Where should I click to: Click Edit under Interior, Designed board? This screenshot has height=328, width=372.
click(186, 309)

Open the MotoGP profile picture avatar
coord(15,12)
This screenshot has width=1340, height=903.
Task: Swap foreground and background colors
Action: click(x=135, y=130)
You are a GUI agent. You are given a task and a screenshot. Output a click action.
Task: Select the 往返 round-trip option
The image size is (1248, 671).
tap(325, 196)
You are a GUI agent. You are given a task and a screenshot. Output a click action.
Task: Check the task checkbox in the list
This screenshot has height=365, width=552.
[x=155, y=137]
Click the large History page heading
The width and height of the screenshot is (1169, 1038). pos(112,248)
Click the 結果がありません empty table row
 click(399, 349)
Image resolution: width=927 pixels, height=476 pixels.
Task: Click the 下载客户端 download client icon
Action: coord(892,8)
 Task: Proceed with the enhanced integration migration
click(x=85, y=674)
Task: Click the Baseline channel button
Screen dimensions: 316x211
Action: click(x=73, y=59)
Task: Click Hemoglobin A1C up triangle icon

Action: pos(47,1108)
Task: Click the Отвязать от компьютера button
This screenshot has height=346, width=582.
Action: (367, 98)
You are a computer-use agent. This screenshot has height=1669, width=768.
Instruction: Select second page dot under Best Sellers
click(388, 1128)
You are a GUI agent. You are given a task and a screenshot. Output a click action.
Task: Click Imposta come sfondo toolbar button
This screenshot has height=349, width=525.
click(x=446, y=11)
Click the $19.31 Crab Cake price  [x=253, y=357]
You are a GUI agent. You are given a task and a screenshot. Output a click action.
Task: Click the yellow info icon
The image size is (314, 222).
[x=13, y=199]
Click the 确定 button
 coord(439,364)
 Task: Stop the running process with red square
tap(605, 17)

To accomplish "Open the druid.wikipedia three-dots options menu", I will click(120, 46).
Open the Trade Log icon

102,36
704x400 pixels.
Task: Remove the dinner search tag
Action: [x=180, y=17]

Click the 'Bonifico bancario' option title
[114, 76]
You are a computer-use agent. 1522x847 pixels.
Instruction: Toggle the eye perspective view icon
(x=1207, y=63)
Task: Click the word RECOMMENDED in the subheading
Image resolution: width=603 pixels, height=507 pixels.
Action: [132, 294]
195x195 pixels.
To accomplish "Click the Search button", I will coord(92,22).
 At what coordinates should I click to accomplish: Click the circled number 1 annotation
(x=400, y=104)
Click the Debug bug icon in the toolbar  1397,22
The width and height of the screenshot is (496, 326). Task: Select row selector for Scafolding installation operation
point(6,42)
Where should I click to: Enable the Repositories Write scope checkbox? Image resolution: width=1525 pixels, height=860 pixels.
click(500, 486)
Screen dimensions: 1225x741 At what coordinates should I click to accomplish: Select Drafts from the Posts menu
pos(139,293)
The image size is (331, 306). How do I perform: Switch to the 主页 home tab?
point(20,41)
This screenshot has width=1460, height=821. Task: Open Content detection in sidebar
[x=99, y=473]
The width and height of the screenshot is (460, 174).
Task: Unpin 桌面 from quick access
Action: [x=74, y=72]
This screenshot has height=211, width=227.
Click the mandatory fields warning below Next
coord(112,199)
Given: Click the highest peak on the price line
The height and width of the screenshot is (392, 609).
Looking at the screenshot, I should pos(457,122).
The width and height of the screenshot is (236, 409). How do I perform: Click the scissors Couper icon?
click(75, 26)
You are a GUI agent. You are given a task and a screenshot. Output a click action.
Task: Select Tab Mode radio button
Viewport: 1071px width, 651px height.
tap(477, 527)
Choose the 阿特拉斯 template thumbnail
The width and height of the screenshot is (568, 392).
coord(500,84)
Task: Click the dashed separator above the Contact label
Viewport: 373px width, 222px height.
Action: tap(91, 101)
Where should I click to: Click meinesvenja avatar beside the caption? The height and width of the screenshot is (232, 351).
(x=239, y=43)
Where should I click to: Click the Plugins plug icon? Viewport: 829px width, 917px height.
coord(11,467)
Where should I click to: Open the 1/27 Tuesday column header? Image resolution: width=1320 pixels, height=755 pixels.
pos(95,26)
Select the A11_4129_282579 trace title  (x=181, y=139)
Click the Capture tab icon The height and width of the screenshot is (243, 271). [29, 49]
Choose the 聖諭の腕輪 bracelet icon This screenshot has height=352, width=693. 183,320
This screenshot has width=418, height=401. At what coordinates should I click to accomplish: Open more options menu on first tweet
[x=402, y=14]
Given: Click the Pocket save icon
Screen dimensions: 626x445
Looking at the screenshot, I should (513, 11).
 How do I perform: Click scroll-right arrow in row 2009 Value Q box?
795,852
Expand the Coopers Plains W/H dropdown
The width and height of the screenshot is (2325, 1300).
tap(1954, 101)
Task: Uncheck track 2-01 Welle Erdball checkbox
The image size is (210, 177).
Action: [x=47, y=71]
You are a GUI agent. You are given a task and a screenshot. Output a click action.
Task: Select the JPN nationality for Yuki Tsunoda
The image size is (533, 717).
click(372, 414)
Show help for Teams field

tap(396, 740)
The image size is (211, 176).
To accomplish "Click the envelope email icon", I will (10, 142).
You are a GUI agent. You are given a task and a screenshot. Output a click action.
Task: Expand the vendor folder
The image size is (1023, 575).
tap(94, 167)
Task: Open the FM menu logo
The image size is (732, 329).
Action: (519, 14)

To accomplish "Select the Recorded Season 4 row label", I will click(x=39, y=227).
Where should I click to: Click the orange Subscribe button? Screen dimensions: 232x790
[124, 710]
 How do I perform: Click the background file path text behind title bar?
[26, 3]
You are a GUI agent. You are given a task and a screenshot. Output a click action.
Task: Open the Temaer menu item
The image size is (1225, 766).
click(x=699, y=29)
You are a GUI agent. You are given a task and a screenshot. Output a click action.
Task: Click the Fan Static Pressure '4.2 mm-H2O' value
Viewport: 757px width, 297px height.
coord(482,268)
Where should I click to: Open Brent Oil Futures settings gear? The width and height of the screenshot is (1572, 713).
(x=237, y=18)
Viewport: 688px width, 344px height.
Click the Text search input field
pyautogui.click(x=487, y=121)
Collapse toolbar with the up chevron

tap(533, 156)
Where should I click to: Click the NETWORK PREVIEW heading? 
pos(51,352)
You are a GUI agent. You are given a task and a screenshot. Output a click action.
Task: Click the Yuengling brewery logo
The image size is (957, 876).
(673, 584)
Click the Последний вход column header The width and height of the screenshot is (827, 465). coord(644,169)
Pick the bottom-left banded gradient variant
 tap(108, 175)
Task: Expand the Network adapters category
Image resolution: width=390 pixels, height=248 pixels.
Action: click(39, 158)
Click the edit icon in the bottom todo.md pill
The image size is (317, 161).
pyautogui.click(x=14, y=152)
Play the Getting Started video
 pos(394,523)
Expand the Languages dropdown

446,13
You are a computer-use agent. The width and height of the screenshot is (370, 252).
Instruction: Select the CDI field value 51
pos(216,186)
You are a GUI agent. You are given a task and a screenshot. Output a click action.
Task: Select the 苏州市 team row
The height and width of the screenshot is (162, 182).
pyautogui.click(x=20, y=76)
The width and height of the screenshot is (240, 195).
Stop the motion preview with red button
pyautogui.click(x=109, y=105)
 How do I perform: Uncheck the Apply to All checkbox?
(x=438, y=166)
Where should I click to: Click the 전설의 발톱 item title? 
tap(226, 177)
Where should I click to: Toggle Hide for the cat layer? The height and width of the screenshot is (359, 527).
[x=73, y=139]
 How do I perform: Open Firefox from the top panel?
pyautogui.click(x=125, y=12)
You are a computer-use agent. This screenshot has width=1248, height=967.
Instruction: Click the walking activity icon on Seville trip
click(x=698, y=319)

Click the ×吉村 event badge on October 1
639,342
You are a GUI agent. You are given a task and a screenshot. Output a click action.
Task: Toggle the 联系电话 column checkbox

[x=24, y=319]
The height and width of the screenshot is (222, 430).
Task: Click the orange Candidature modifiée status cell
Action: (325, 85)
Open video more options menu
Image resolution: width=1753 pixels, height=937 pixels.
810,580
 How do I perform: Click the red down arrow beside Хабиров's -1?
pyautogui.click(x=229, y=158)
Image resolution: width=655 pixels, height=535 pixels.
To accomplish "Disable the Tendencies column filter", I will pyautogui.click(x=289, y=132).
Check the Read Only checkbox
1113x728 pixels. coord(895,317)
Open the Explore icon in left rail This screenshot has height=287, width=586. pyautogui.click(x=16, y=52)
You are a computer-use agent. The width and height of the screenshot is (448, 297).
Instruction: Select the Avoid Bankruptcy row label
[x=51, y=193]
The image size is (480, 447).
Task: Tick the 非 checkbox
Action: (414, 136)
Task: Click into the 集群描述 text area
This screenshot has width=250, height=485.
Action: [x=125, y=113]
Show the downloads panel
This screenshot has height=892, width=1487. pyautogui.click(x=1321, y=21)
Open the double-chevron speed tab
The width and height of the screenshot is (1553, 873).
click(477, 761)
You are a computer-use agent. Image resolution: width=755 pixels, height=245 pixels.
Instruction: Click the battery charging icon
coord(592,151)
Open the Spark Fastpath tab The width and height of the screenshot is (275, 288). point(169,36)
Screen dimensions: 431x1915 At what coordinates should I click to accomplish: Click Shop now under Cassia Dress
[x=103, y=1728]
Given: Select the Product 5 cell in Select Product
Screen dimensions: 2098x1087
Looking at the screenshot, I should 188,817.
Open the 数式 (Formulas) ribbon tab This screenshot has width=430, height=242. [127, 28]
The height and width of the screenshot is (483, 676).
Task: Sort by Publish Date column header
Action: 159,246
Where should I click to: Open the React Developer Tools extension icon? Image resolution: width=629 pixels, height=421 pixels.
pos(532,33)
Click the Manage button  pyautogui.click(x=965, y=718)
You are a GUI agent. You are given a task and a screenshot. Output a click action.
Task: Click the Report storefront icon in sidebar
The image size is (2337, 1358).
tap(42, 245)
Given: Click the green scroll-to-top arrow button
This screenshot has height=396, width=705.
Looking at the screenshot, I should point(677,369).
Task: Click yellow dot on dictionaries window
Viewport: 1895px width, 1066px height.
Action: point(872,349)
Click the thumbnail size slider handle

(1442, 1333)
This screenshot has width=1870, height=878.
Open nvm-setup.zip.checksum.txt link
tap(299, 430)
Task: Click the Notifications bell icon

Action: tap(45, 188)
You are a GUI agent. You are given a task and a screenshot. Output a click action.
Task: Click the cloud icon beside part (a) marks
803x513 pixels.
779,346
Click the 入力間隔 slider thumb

#### TASK GOAL
Pull out each line of the data above that contains the word "yellow".

#### RIGHT ANSWER
Task: Click the yellow info icon
Task: Click yellow dot on dictionaries window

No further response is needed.